• TASK TO COMPLETE: Your answer must be the exact lines from the one holding "Click the browser Back arrow button" through the end of the entries, with no pictures.

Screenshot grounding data
- Opening Delimiter -

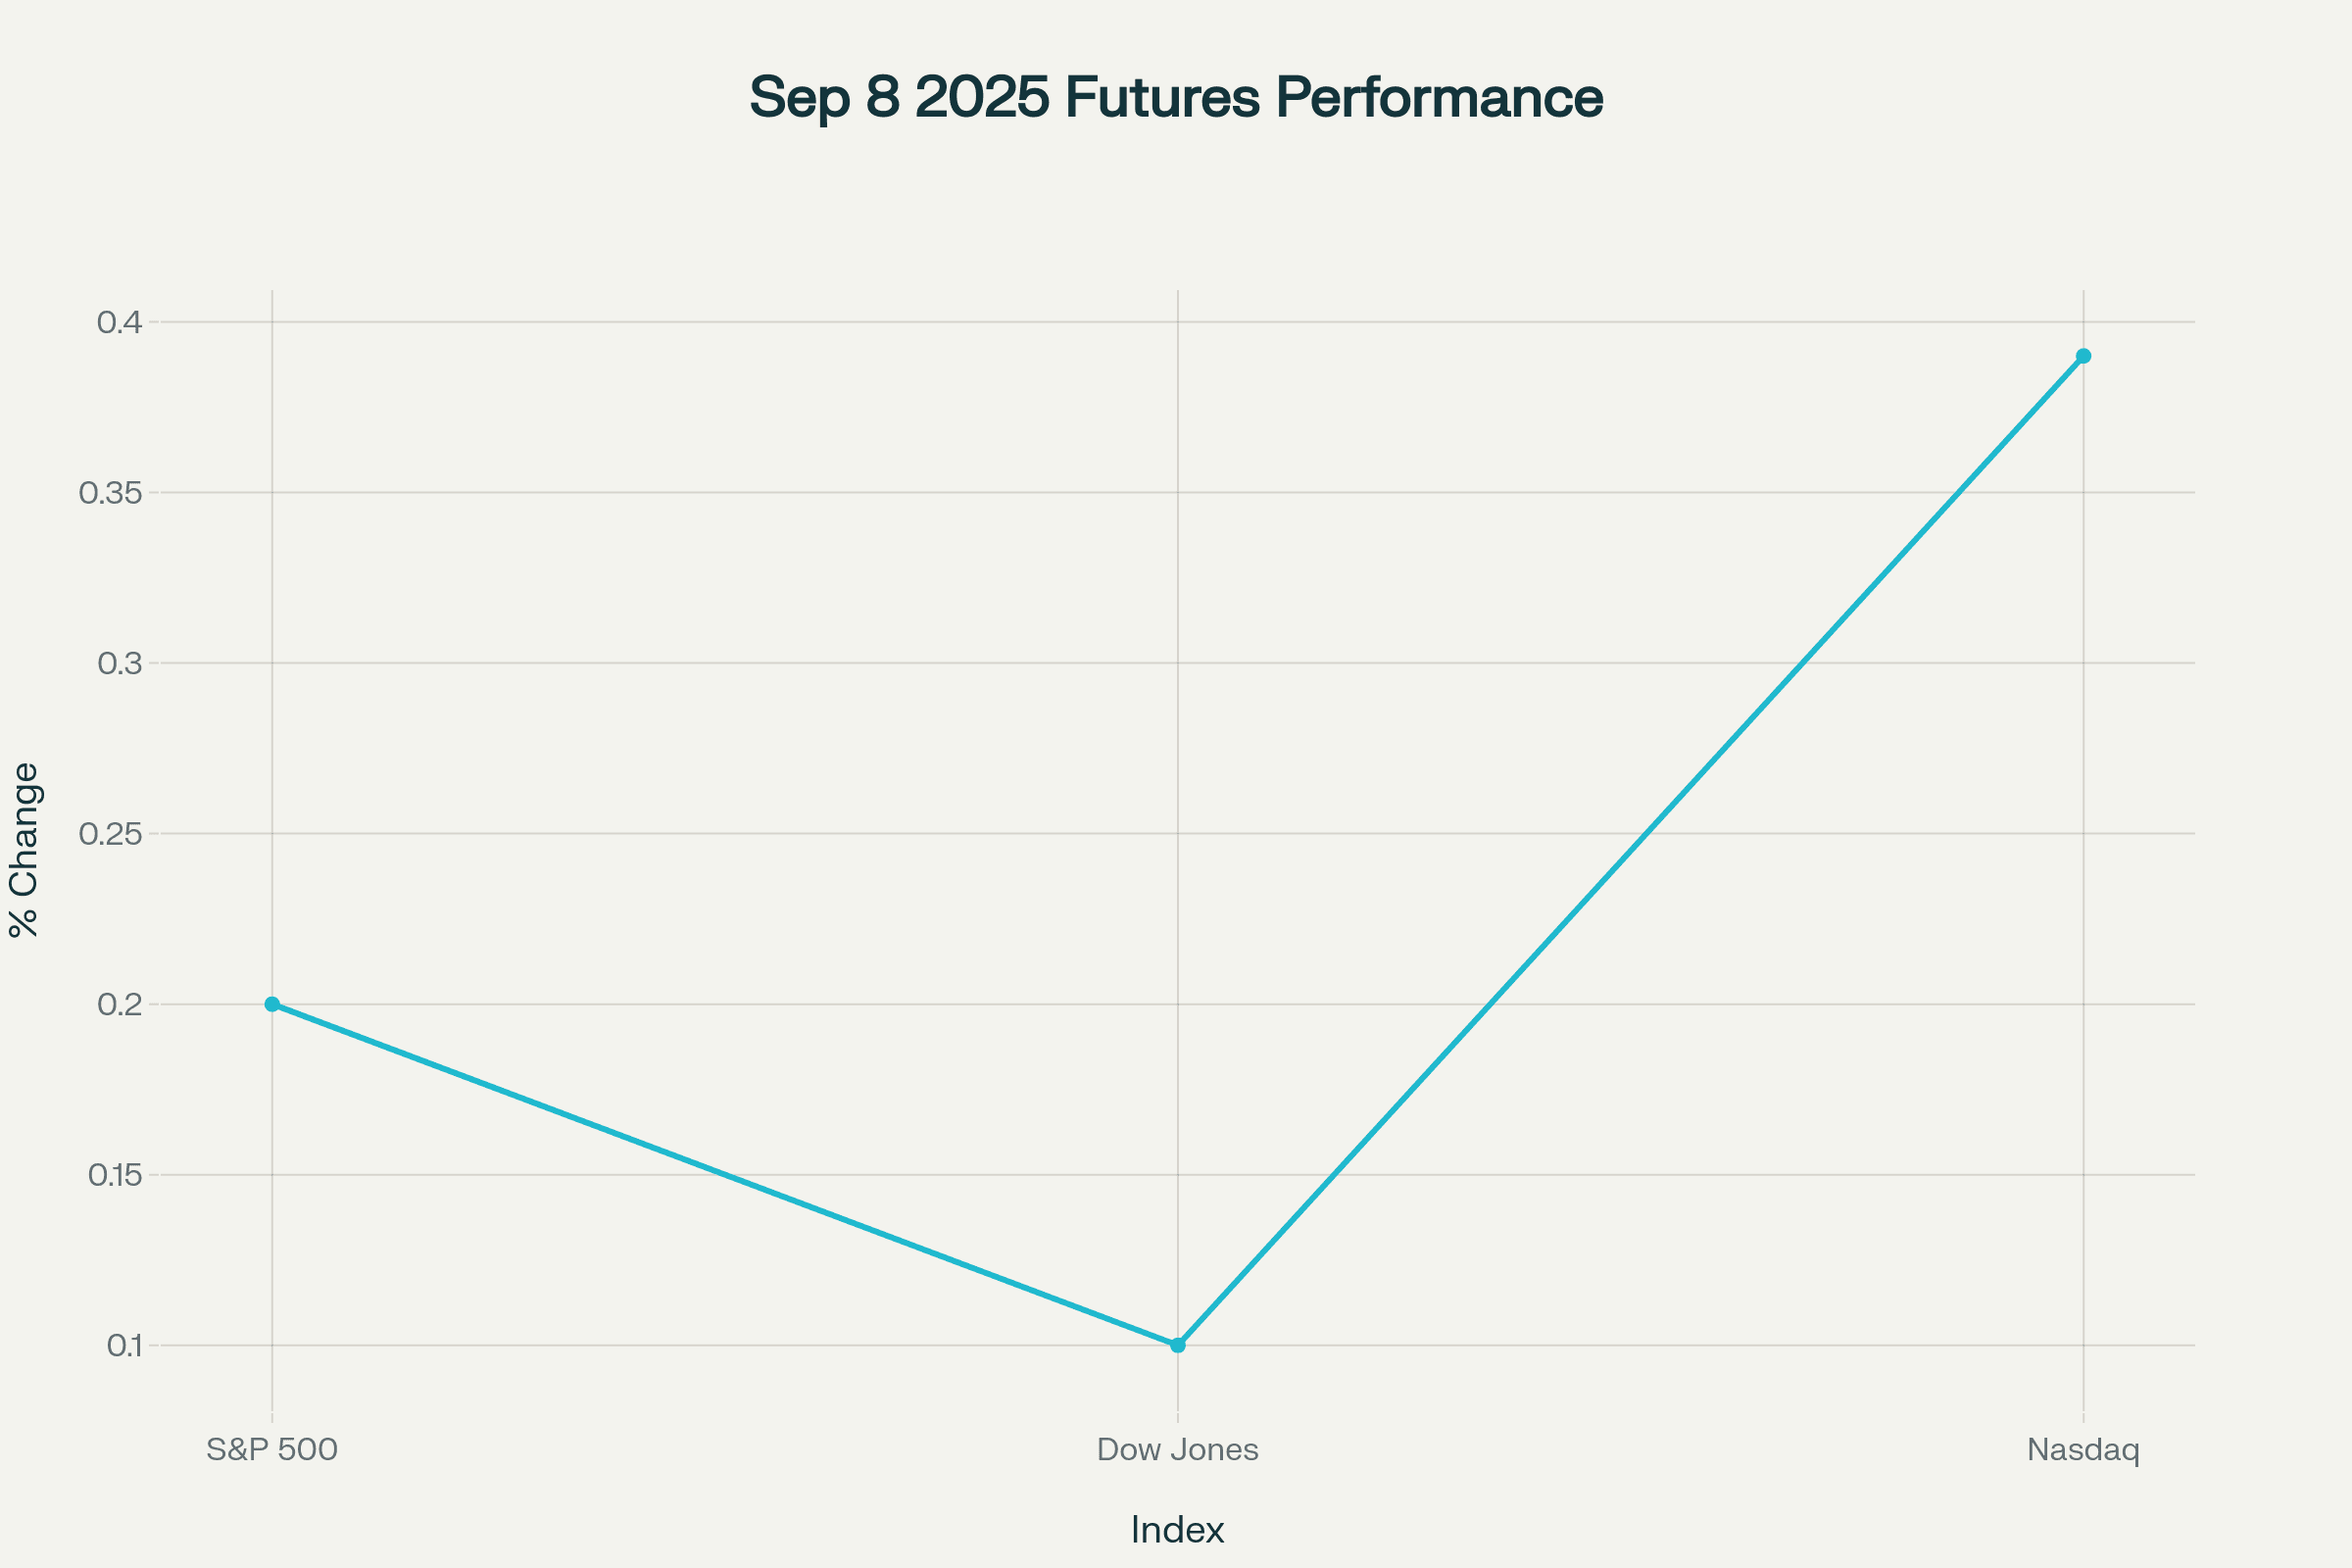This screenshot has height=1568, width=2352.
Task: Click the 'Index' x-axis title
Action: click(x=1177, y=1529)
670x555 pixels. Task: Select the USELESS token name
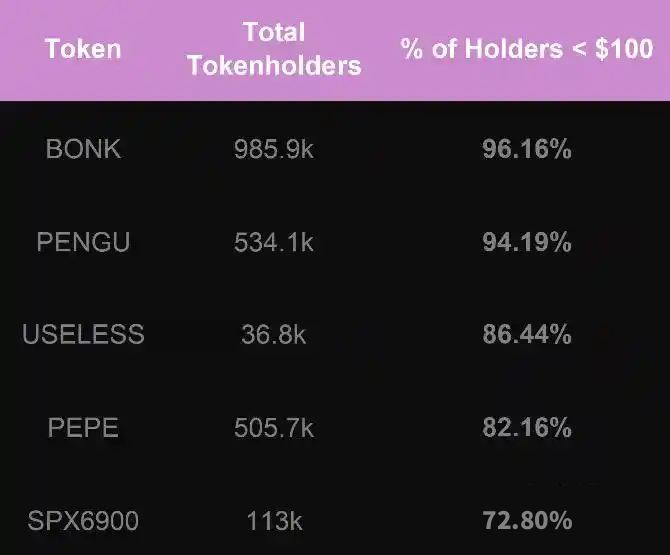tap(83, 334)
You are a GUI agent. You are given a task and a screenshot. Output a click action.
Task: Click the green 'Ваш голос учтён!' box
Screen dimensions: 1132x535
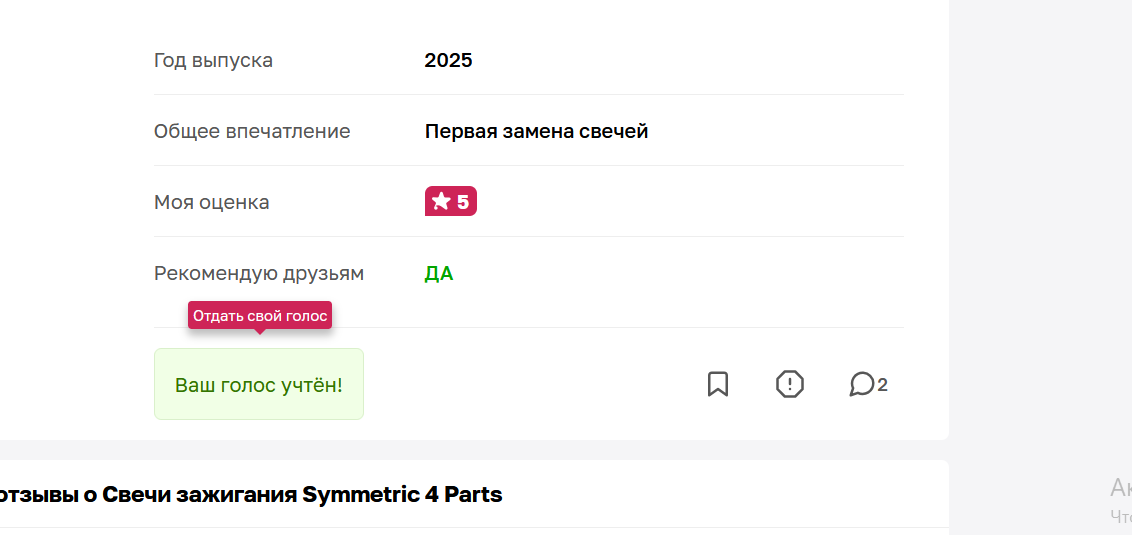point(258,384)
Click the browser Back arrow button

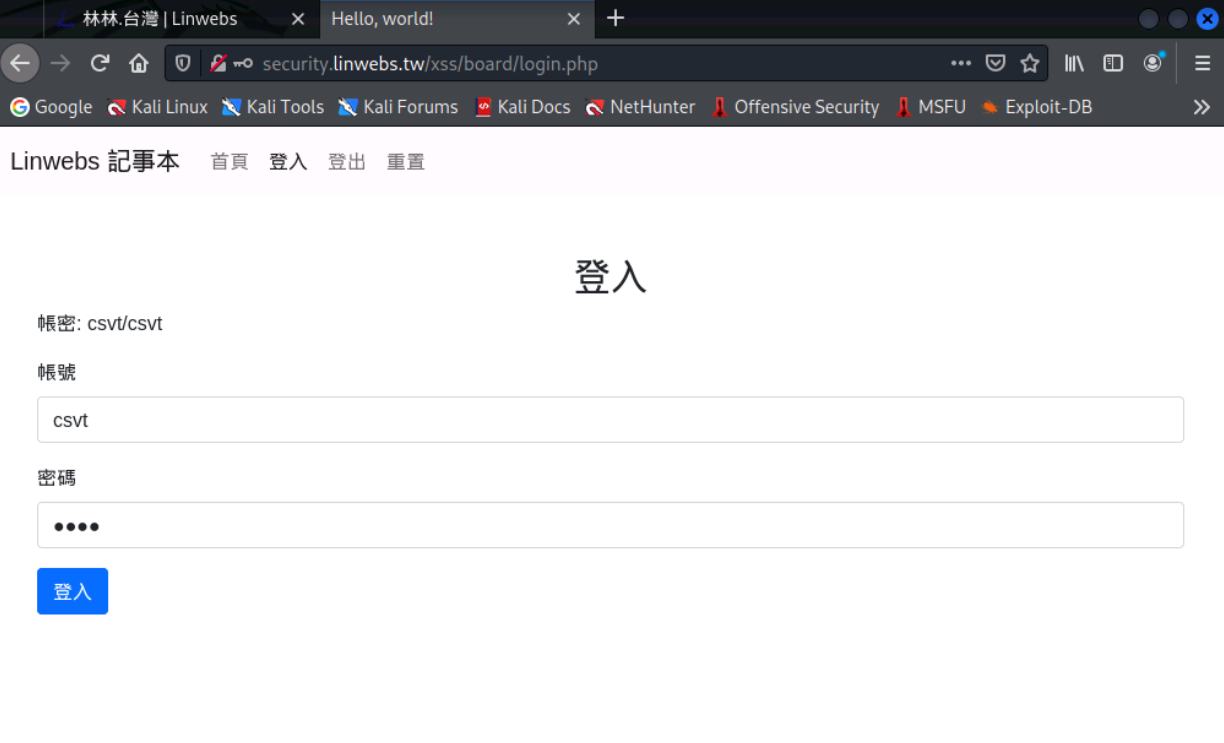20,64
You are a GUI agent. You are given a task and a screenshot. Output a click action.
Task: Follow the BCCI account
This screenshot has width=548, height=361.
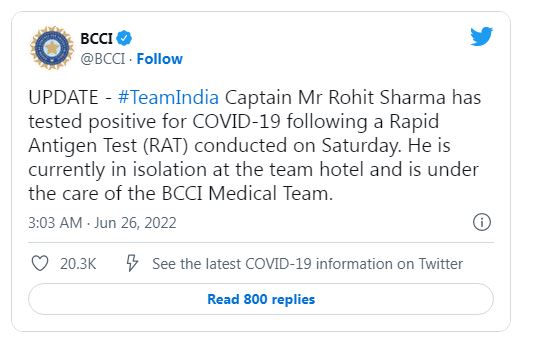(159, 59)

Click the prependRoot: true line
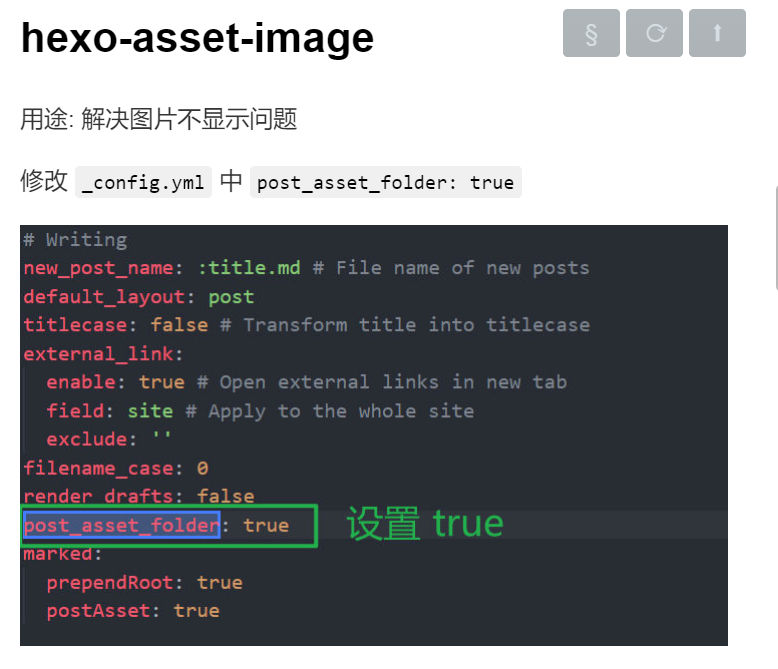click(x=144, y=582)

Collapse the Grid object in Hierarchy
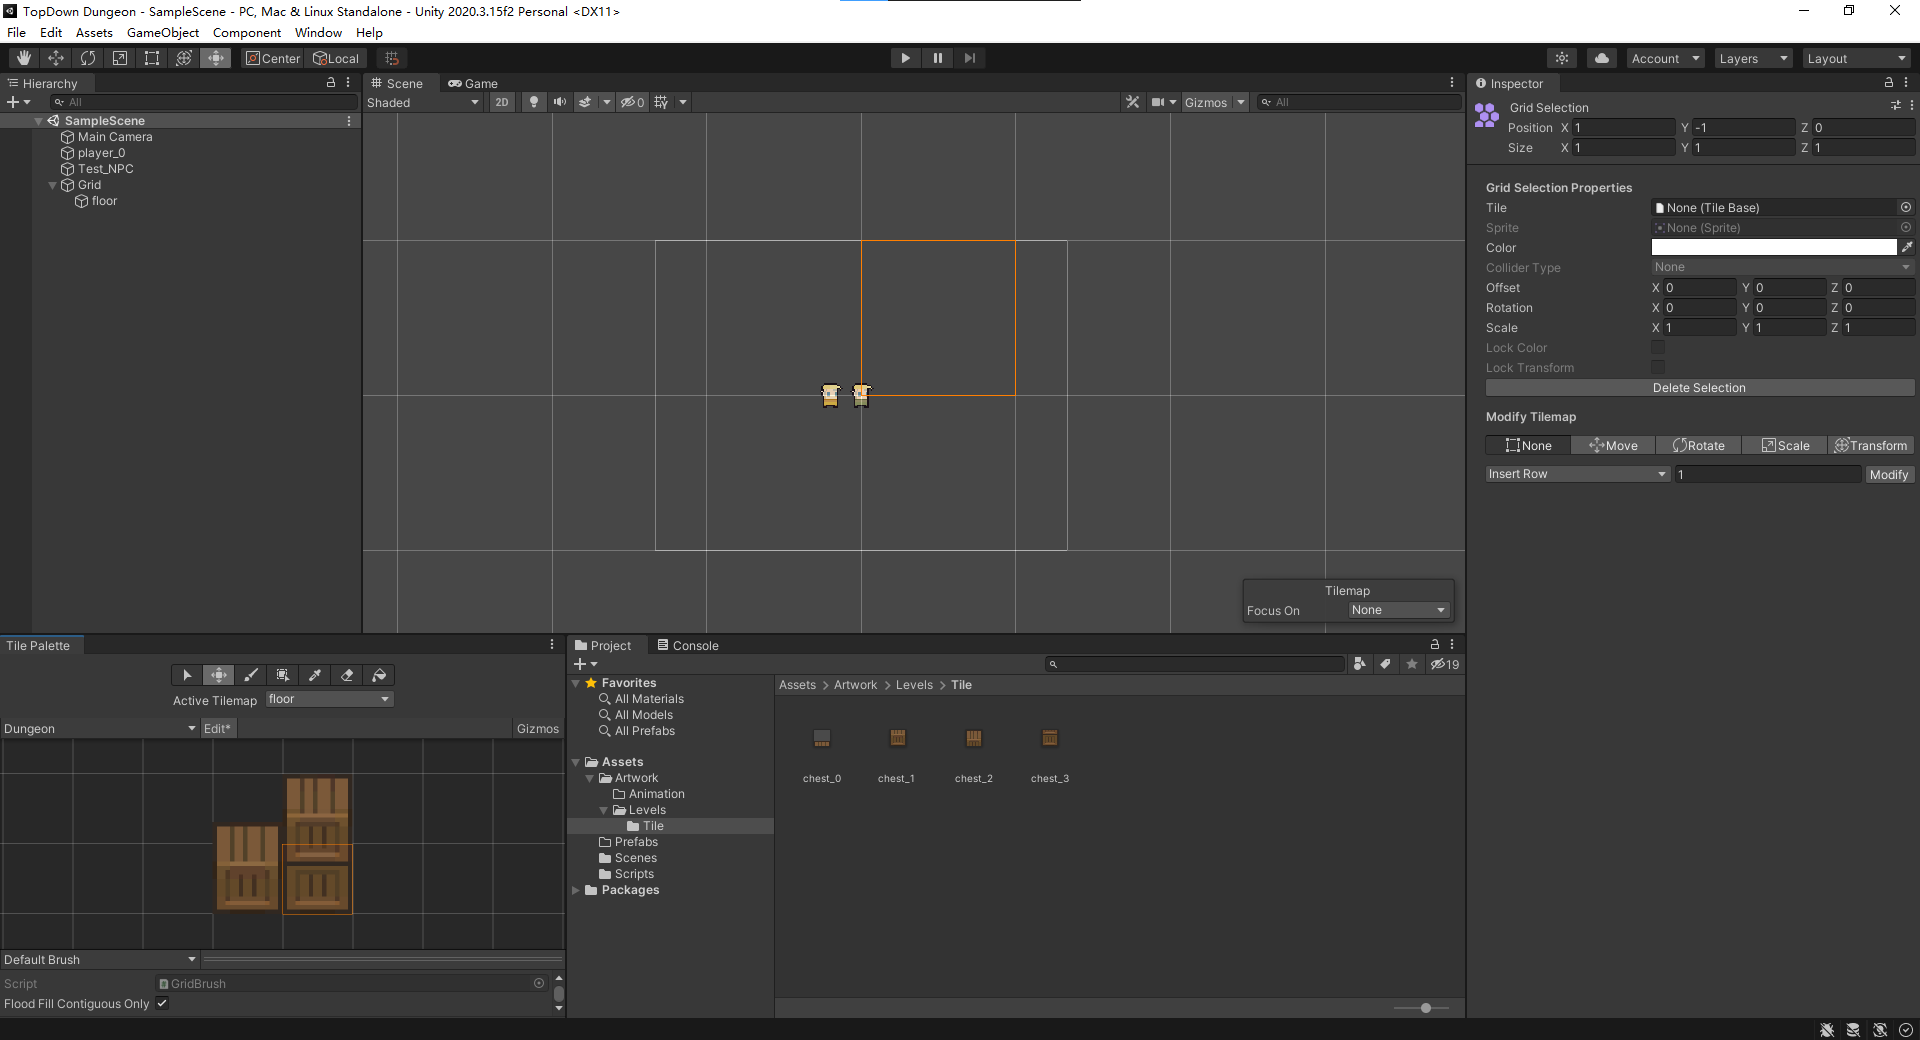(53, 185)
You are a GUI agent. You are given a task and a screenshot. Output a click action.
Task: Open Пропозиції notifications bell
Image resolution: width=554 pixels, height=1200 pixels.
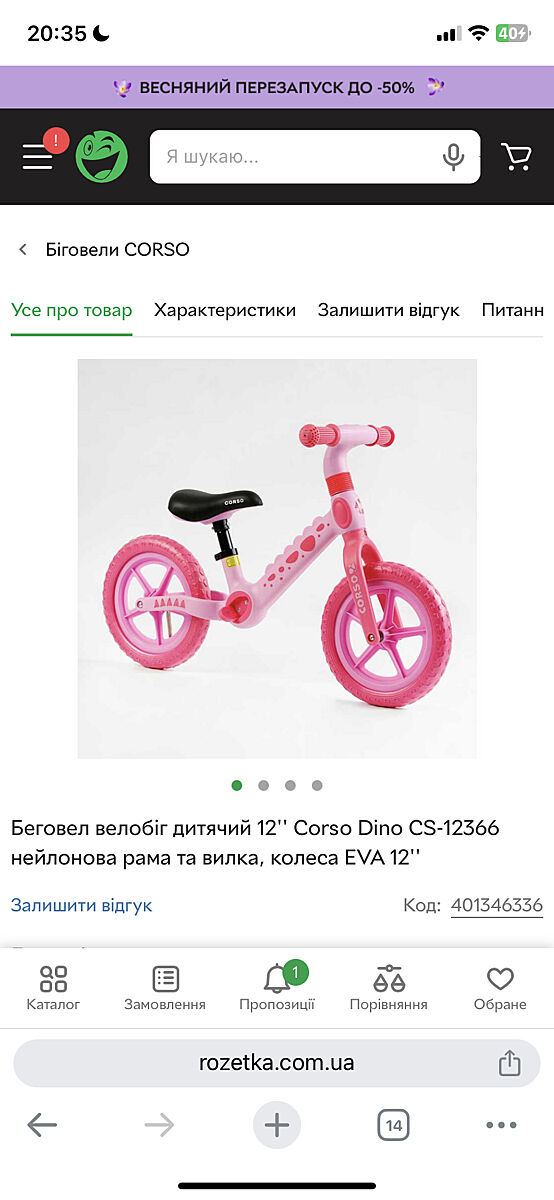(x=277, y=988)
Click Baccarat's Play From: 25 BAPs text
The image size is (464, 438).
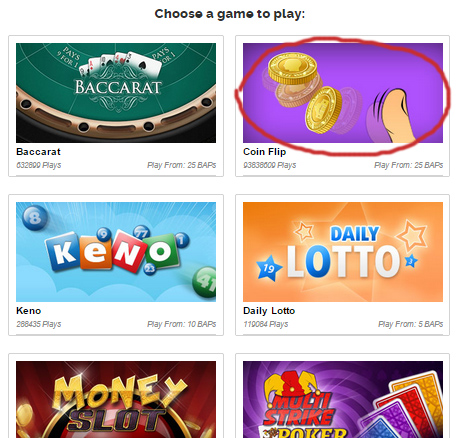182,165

- Closing Delimiter -

• ANSWER TO THE EXERCISE:
Click the browser Back arrow button

20,64
You are a GUI agent. You are given a task and a screenshot. Output a click action.
Task: Follow the BCCI account
This screenshot has width=548, height=361.
(159, 59)

Click the prependRoot: true line
click(x=144, y=582)

Collapse the Grid object in Hierarchy
(53, 185)
You are a GUI agent. You are given a task and a screenshot. Output a click action.
Task: Open Пропозиції notifications bell
Image resolution: width=554 pixels, height=1200 pixels.
(x=277, y=988)
Click Baccarat's Play From: 25 BAPs text
The image size is (464, 438).
182,165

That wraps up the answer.